Comment Not many devices (Score 2) 56

In theory, your "you mama" joke approach should work. (For a good enough hash. Things like SHA2 or SHA3/Keccak should be okay).

But, in practice, that would require:
- a device with a camera (well, duh...)
- a device that is easy programmable enough (because very few camera are known to automatically display a has on the screen by default)
- a device that is *offline* (the whole point of doing it on something different than a laptop is to do it on a device that has low risk of virus/trojan/backdoor)

That strongly limits the possibilities:
- TFA's Ti 89 doesn't have a camera
- point-and-shoot camera usually don't have an easy way to install your "picture hashing your mom as a random number generator" system
- smartphone aren't offline and could be susceptible to hacking, the exact thing you wanted to avoid by going to a portable device.

Appart from a few old-school PDAs (e.g.: a Palm IIIc, with the PalmPix dongle), few devices will qualify all of the above.

Comment New deal ?! (Score 1) 249

no bankruptcy trustee would ever let that happen really - and more than that would require new agreements from all the publishers anyways

Why a new agreement?! Wasn't this all part of the deal from the beginning?
Is there anyone around having experience with steam about this subject?

I was under the impression that this is part of the agreement between valve and game producers.
As such a trustee *stopping* the release would be a breach of contract and could get class-action sued by the gamers.

That was the case already in other such arrangement, like TrollTech/Nokia/Digia/QtCompany and KDE. I've kind of expected Valve to setup a similar framework.

Comment Resistance. (Score 1) 48

The main issues as the moment is that getting a certificate is complicated, expensive and then dealing with setups is not always straightforward. Now, that is just for a basic Apache server. Create scenarios where you have load balancers, Apache servers serving multiple domain names and applications servers fronted by Apache and you have another set of problems.

Which could all be mitigiated.
- Free CA (like CACert or StartCom)
- Server Name Indication (serving several virtual domains, each with its own certificate, but all mapping to the same IPv4 address)
- IPv6 (enabling you to assign 1 different address for each virtual domain)
etc.

But that would require work. Lots of it. And rethinking the infrastructure and reorganising it in a way that actually works better and is more forward upgradeable.

So yeah, expect HTTP to day in the 20s...
2120s...

Comment Best target (Score 1) 43

I thought sure Bitcoin would be used in the sex slave and drug markets.

These two (and assassins-for-hire) are probably the use case where the governments would be accepting to throw the necessary resources to do the kind of big-data analysis necessary to track down the culprits.
(Follow the money trail. i.e.: follow the life of bitcoins along transactions, until a real-life event can be mapped to a transaction [e.g.: bitcoins were used to order some product online which was delivered at an adress. Or bitcoins were exchanged for cash at an exchange and were wired to a bank acount]. Do a huge amount of these trackings. After a while some pattern is going to emerge. This pattern might be used to get leads for real-world investigations).
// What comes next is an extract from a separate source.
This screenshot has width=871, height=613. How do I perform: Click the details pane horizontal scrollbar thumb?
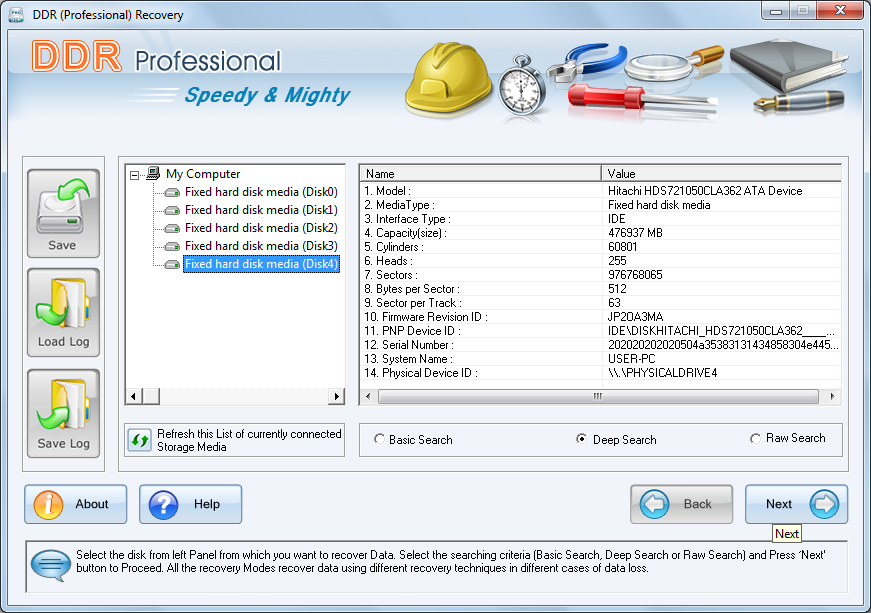pos(598,397)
Such tracking is well within the reach of various tree-letter agencies in the US (and in Russia, and in China, etc.)
Had not the founder of Silk Road been caught on some very stupid operational mistake, its likely that the US government would have gone this route to track him down (or it's still possible that they indeed tried the route, and on their way discovered a few operationnal mistakes, and decided to use those as evidence, in order not to admit their tracking capabilities)

Anonymity can be better achieved by what is kown as tumblers.
The cryptocurrency equivalent of money laundering.

You send bitcoins to a tumbler. These bitcoins are added to a big pool that is constantly mixed.
After a while, a similar amount of bitcoins (minus some fee) is sent out of random wallets from the mixing pool, to another address of you choosing.
Nothing is linking the 2 adresses.
If you try tracking the money (not easy because the tumbler itself is constantly mixing them) you see that the emerging BTCs come initially from a dozen of unrelated accounts.